### Exercise prompt
Take the line containing "303x229 pixels." through the last line of the data and retype those lines exactly. Pictures do not belong in the copy.

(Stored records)
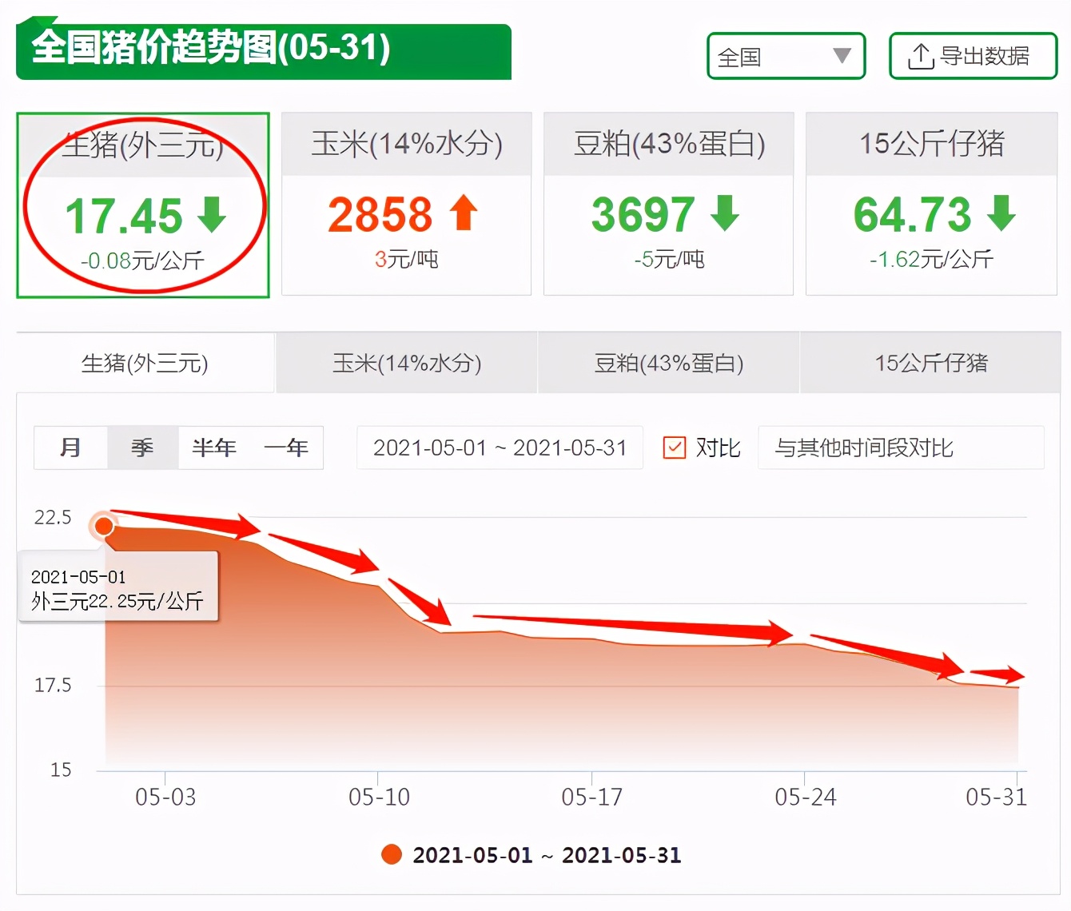The image size is (1071, 911).
Task: Click the orange legend dot below the chart
Action: (x=392, y=854)
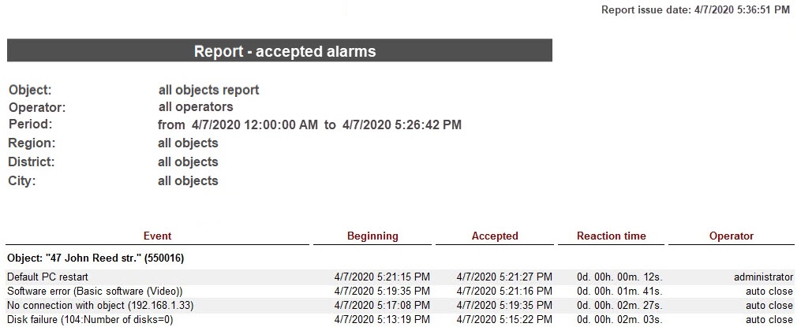Click the Event column header

point(157,236)
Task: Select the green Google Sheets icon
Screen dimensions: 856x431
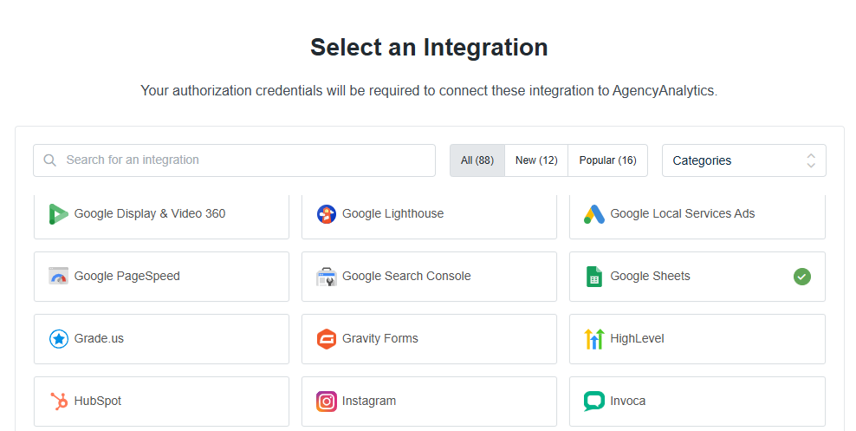Action: click(594, 277)
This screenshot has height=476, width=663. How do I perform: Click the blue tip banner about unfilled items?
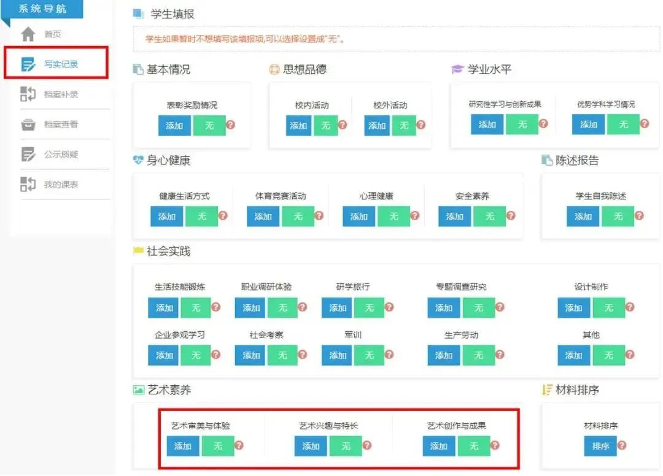pyautogui.click(x=393, y=38)
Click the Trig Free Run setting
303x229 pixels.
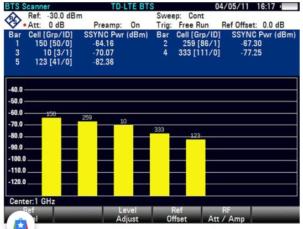click(x=182, y=25)
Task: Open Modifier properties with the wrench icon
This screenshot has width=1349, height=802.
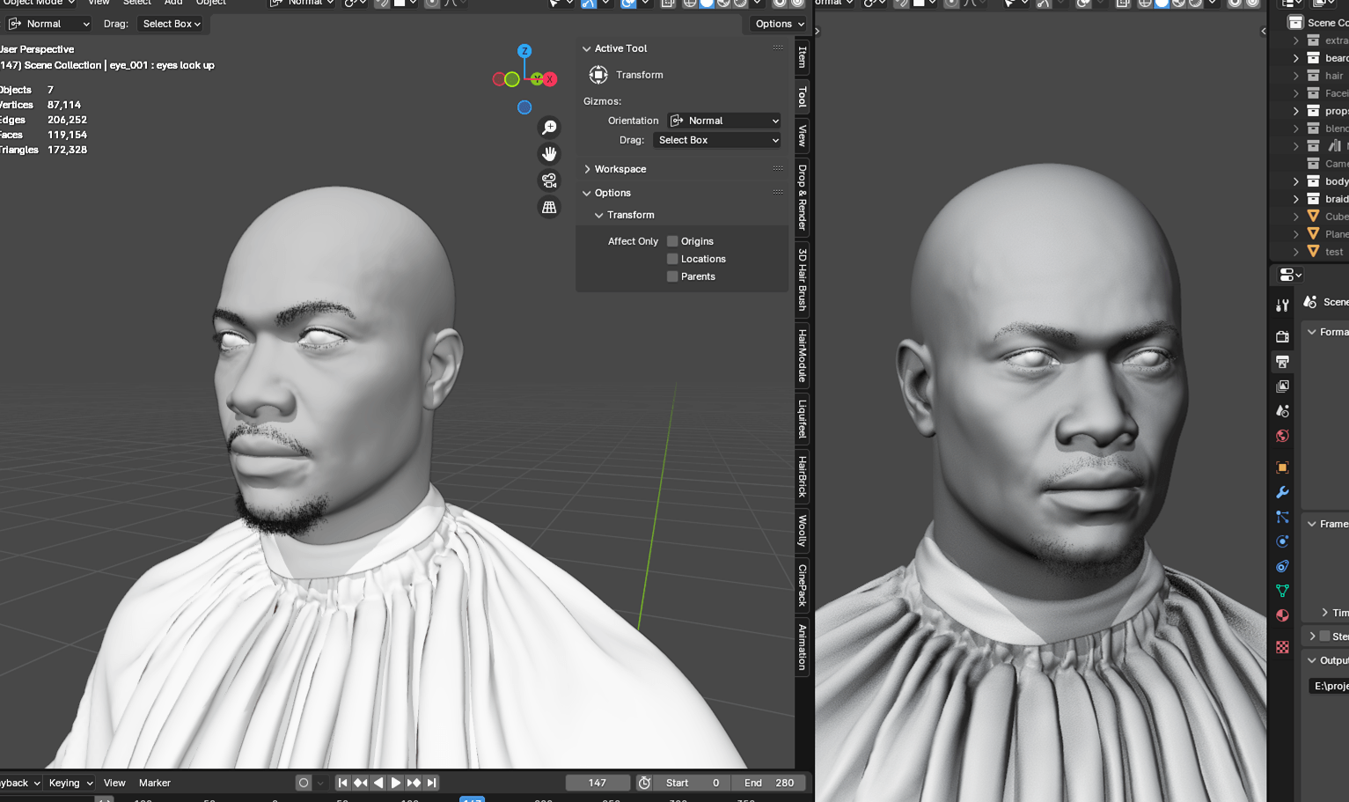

### Solution
303x229 pixels.
click(x=182, y=25)
Task: Open Modifier properties with the wrench icon
This screenshot has width=1349, height=802.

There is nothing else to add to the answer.